##### Dataset content #####
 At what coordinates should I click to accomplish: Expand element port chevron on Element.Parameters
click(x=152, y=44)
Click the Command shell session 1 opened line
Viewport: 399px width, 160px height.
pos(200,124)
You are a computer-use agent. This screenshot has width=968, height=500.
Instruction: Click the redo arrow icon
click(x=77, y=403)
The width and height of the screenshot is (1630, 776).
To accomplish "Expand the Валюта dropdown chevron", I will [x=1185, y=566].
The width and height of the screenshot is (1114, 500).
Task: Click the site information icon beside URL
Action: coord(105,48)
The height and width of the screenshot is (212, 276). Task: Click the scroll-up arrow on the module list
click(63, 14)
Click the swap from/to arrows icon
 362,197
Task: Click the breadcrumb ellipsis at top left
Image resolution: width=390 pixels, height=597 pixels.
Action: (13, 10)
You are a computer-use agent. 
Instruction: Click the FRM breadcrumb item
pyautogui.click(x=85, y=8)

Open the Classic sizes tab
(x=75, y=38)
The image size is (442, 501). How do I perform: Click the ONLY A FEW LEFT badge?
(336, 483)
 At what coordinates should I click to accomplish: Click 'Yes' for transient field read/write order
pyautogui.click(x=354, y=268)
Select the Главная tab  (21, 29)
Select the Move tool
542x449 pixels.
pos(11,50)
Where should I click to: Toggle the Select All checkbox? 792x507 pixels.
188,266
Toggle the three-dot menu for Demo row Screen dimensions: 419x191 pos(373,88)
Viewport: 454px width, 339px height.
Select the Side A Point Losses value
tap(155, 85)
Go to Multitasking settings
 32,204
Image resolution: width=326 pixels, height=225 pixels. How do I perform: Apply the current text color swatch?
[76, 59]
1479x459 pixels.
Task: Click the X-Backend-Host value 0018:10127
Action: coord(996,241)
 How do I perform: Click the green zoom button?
#####
_Requirement_. Every entry in the listing should be retyped exactly.

_Task answer_.
 At what coordinates should I click to accomplish: Expand element port chevron on Element.Parameters
click(x=152, y=44)
Click the Command shell session 1 opened line
Viewport: 399px width, 160px height.
pos(200,124)
You are a computer-use agent. This screenshot has width=968, height=500.
Instruction: Click the redo arrow icon
click(x=77, y=403)
The width and height of the screenshot is (1630, 776).
To accomplish "Expand the Валюта dropdown chevron", I will [x=1185, y=566].
The width and height of the screenshot is (1114, 500).
Task: Click the site information icon beside URL
Action: coord(105,48)
The height and width of the screenshot is (212, 276). Task: Click the scroll-up arrow on the module list
click(63, 14)
Click the swap from/to arrows icon
 362,197
Task: Click the breadcrumb ellipsis at top left
Image resolution: width=390 pixels, height=597 pixels.
Action: (13, 10)
You are a computer-use agent. 
Instruction: Click the FRM breadcrumb item
pyautogui.click(x=85, y=8)

Open the Classic sizes tab
(x=75, y=38)
The image size is (442, 501). How do I perform: Click the ONLY A FEW LEFT badge?
(336, 483)
 At what coordinates should I click to accomplish: Click 'Yes' for transient field read/write order
pyautogui.click(x=354, y=268)
Select the Главная tab  (21, 29)
Select the Move tool
542x449 pixels.
pos(11,50)
Where should I click to: Toggle the Select All checkbox? 792x507 pixels.
188,266
Toggle the three-dot menu for Demo row Screen dimensions: 419x191 pos(373,88)
Viewport: 454px width, 339px height.
Select the Side A Point Losses value
tap(155, 85)
Go to Multitasking settings
 32,204
Image resolution: width=326 pixels, height=225 pixels. How do I perform: Apply the current text color swatch?
[76, 59]
1479x459 pixels.
Task: Click the X-Backend-Host value 0018:10127
Action: coord(996,241)
 How do I perform: Click the green zoom button?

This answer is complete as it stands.